In the midst of this, my husband Pat came home, walked into the bedroom and, smelling the heated rice sock, said “Mmm. It smells like hot breakfast in here.”
It did. Like Cream of Wheat or Farina or Malt-O-Meal. And that’s the story. Pat, who isn’t big on terms of endearment, started calling me “Hot Breakfast.” I guess it sounds vaguely complimentary, if you didn’t know from its origins that it basically means “perpetually achy.”
So what DO you write about?
Anything and everything. Writing this blog has taught me a lot about myself, and I try to be transparent, even when it’s embarrassing. You can check out some posts that resonated most with readers here.
I’m finding out that I’m a bundle of contradictions:
- I like to cook and strive to eat healthily (and I haven’t eaten any meat but fish in over 17 years), but I’m a total ice cream and donut junkie. I love coffee and beer.
- I enjoy exercise – mostly running and yoga – but there have been entire years in my recent life during which I’ve barely taken a walk. I’m currently training for my second half-marathon, and loudly complaining about every step of the way.
- I love reading but it’s often crowded out for my love for TV.
- I am obsessed with deals and bargain hunting, but it’s been years since I’ve made a budget.
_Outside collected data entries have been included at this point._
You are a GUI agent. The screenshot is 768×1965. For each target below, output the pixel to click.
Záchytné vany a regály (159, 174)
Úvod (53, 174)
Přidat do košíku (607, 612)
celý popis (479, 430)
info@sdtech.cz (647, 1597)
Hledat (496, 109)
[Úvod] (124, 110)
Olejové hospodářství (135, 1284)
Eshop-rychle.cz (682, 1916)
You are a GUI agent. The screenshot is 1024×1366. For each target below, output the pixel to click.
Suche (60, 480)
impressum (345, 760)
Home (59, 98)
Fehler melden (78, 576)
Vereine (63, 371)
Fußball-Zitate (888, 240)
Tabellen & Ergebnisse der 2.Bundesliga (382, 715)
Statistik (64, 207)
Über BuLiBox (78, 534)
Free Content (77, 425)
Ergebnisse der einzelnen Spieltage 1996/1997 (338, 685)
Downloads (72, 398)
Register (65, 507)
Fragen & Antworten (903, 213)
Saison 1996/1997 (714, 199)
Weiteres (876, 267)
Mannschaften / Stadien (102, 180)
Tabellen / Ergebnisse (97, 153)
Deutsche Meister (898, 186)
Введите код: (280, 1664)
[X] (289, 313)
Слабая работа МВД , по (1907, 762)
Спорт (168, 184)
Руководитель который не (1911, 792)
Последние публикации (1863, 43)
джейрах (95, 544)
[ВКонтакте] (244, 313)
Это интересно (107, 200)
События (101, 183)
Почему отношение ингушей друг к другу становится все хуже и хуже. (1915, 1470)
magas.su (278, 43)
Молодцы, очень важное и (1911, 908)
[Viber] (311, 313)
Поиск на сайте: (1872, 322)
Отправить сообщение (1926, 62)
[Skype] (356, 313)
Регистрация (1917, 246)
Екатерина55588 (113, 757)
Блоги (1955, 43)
Also: I am a diehard Marquette University basketball fan. I love music and seeing live shows. I am a completely unskilled but notoriously demonstrative dancer. My sister is my best friend. I think naps are the greatest thing ever invented. I wish I could travel more. I have a phone full of photos I still need to print, and am still trying to figure out my DSLR.
Most of my writing time is now spent on Twitter. My tweets have been featured in “best of” lists by the Huffington Post, Chicago Tribune and Playboy (I should have explained Twitter to my dad before telling him that I was in Playboy), as well as included in these books. You can even find them in greeting card form, thanks to the awesome ladies at Sapling Press.
And even though I complain about them here regularly, I also adore my husband of almost 12 years and my two boys, 7 and 4. They blow my mind and grow my heart every day.